Lorsque les Piripkura ont été contactés pour la première fois par la Funai en 1984, les travailleurs ont indiqué qu’il ne restait que 15 à 20 individus vivant dans toute la réserve.
Mais seuls Baita et Tamandua ont été repérés depuis les années 1990.
Fabricio Amorim, un expert des peuples indigènes sans contact qui a également travaillé avec les Piripkura, affirme que Baita et Tamandua avaient mentionné l’existence de « parents » errant encore dans la forêt lors de contacts précédents.
« Le problème est qu’ils n’ont pas mentionné ces parents depuis des années. Cela ne signifie pas automatiquement qu’ils sont morts, mais ce n’est pas non plus un bon signe », admet Amorim.
« Le fait que nous ne puissions pas affirmer avec certitude qu’il n’y a pas d’autres Piripkura dans les environs rend encore plus importante la préservation de leurs terres », ajoute-t-il.
Un président hostile
Les défenseurs des droits des autochtones font porter la responsabilité de l’intensification des destructions dans la réserve de Piripkura spécifiquement au président brésilien Jair Bolsonaro.
Avant même de devenir président en 2019, Bolsonaro a exprimé son soutien à une plus grande exploitation commerciale de l’Amazonie et son opposition à la politique des réserves indigènes, alors que leurs droits fonciers sont garantis par la constitution brésilienne.
En 1998, alors qu’il était encore membre du Congrès, Bolsonaro a déclaré au journal Correio Braziliense qu’il était « dommage » que l’armée brésilienne « ne soit pas aussi efficace » que ses homologues américains pour « exterminer les populations indigènes ».
Le président affirme que les Brésiliens indigènes, qui représentent un peu plus de 1,1 million de personnes sur les 213 millions d’habitants que compte le pays (selon l’IBGE, l’office national des statistiques), ne devraient pas avoir droit à des territoires qui couvrent actuellement environ 13 % de la superficie du pays, alors que la Constitution actuelle du Brésil, entrée en vigueur en 1988, l’exige.

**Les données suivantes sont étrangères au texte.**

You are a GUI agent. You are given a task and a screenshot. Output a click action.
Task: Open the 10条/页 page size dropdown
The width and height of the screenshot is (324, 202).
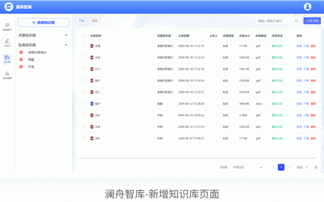(248, 167)
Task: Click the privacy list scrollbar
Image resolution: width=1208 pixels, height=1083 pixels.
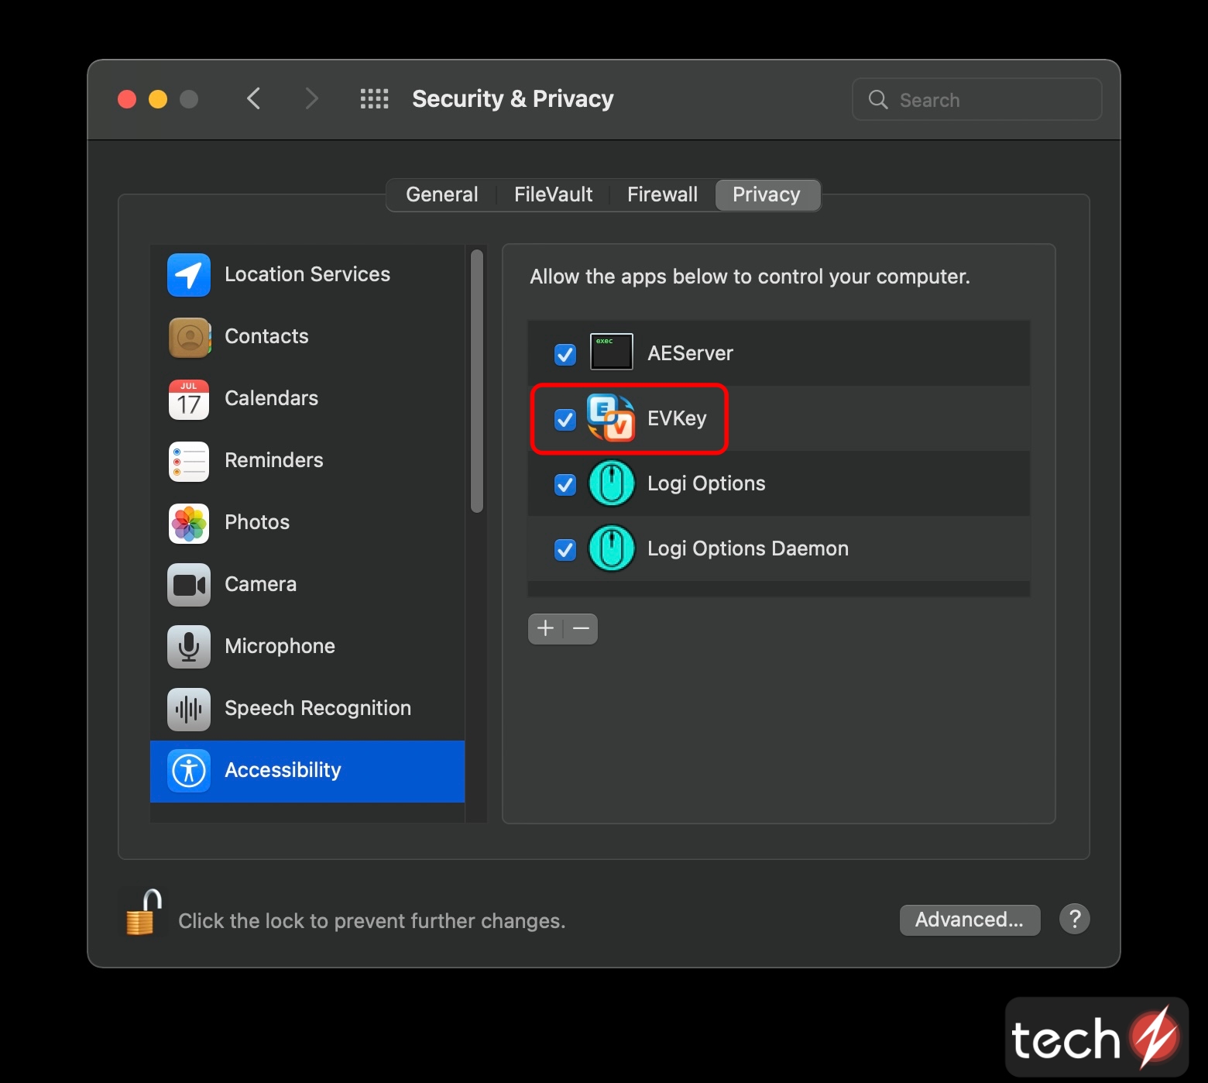Action: pos(477,381)
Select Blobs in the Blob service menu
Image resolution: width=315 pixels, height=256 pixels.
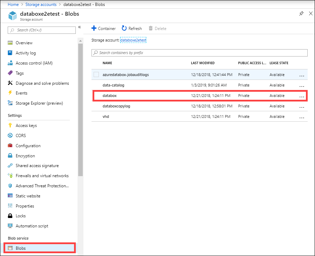(x=21, y=248)

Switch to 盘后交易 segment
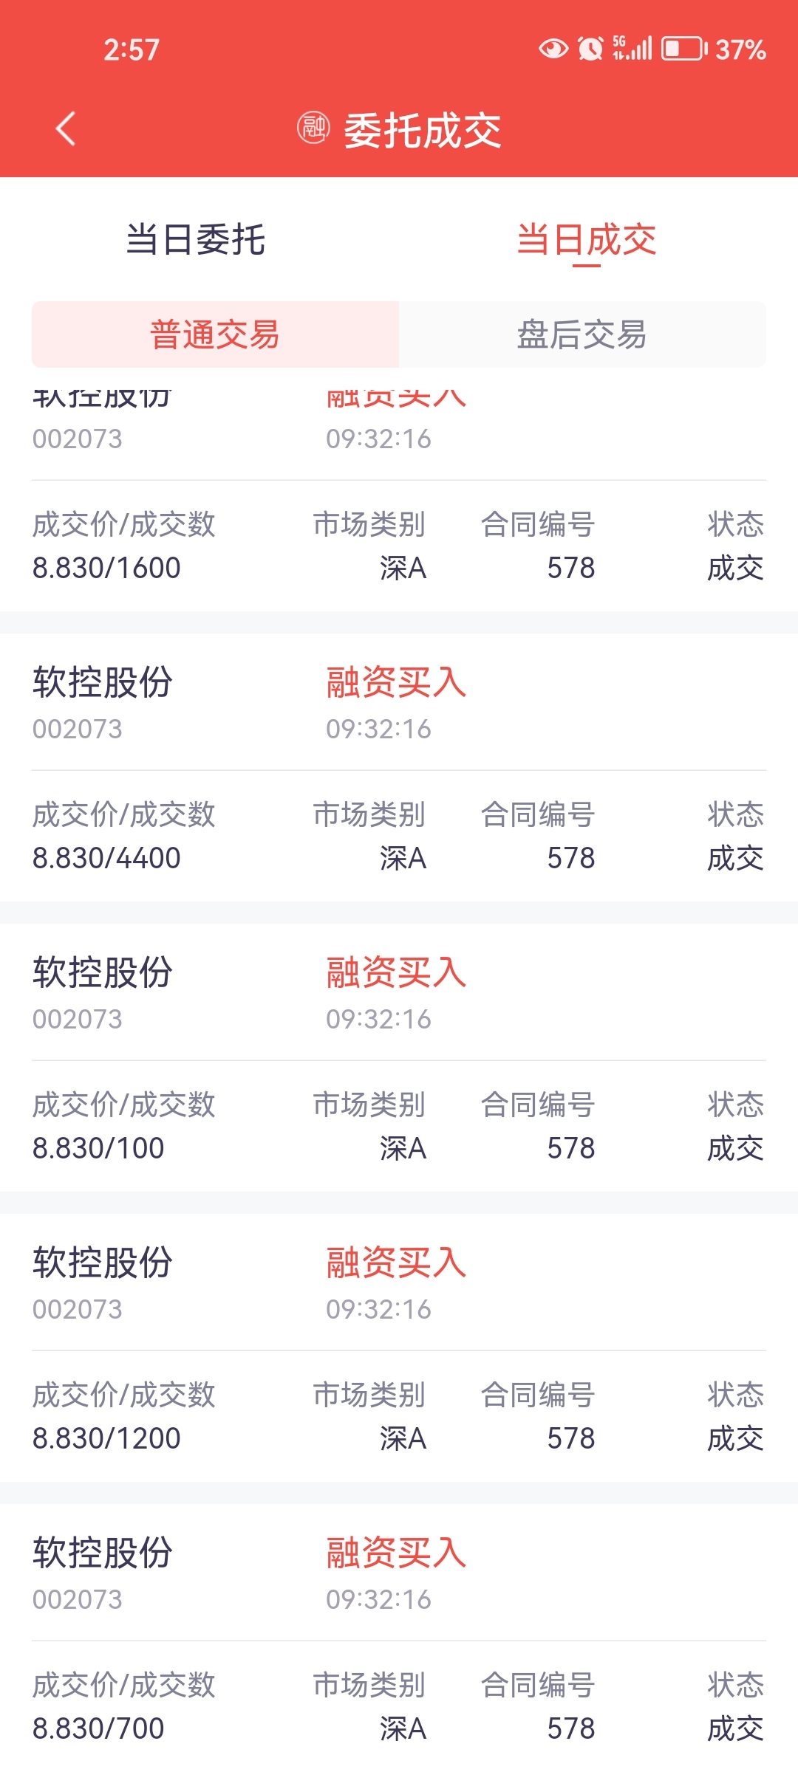(582, 334)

Bolsonaro est actuellement le premier président brésilien depuis 1988 à ne pas avoir signé un seul décret de démarcation des terres autochtones, et les groupes de défense des droits de l’homme ont signalé une augmentation des épisodes de conflit impliquant des autochtones depuis l’arrivée au pouvoir de Bolsonaro.
Conflits juridiques
La réserve de Piripkura est actuellement protégée par un instrument juridique connu sous le nom de Land Protection Order, qui couvre les territoires tribaux qui n’ont pas été soumis au long processus de démarcation officielle.

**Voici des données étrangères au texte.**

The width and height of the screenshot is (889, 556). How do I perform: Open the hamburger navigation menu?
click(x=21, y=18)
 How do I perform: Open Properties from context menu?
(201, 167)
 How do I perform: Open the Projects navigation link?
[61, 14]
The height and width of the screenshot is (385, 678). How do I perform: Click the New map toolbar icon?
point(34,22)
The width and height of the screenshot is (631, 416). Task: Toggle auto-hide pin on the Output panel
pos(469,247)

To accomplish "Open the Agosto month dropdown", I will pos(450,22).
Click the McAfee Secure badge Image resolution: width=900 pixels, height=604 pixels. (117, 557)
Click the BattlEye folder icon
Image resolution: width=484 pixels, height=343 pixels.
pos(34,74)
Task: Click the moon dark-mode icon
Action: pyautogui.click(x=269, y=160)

Les ordres juridiques doivent être périodiquement renouvelés, mais le dernier renouvellement en date, en septembre, n’a prolongé la protection que de six mois supplémentaires – les années précédentes, la période allait de 18 mois à trois ans.

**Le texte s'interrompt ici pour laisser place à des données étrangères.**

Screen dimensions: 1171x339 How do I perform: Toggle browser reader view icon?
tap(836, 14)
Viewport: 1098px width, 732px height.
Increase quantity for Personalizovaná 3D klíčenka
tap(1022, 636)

« Ce raccourcissement envoie tous les mauvais messages et donne aux envahisseurs l’espoir qu’ils pourront s’emparer des terres autochtones plus tôt que prévu », estime M. Amorim.
Une autre évolution inquiétante a eu lieu en décembre 2020 : le service géologique brésilien, une agence gouvernementale, a commencé à publier des cartes détaillées des emplacements possibles des ressources minérales souterraines (comme l’or) sur le territoire brésilien.
La première série de cartes portait spécifiquement sur la région nord du Mato Grosso, où se trouve le territoire de Piripkura.
Dans un communiqué, la Funai a déclaré à la BBC qu’elle apportait aux Piripkura « toute l’aide nécessaire en termes de protection du territoire, de sécurité alimentaire et d’accès aux services de santé ».
« Il y a également eu des opérations inter-agences visant à lutter contre les transgressions dans la zone », peut-on lire dans le communiqué.
Rita est catégorique : cette promesse ne suffit pas à préserver l’avenir de son peuple.
Aujourd’hui, elle vit dans la réserve voisine de Karipuna après avoir épousé un membre de cette tribu, et elle aide occasionnellement la Funai dans ses expéditions dans le Mato Grosso. Mais elle ne s’est pas rendue dans la réserve de Piripkura depuis le début de la pandémie et craint d’être bientôt le seul membre restant de sa tribu.
« Chaque fois que je visite la réserve, je vois de plus en plus d’arbres tombés. Il y a beaucoup d’étrangers dans le coin », prévient-elle.
« Ils pourraient facilement tuer mon frère et mon neveu ».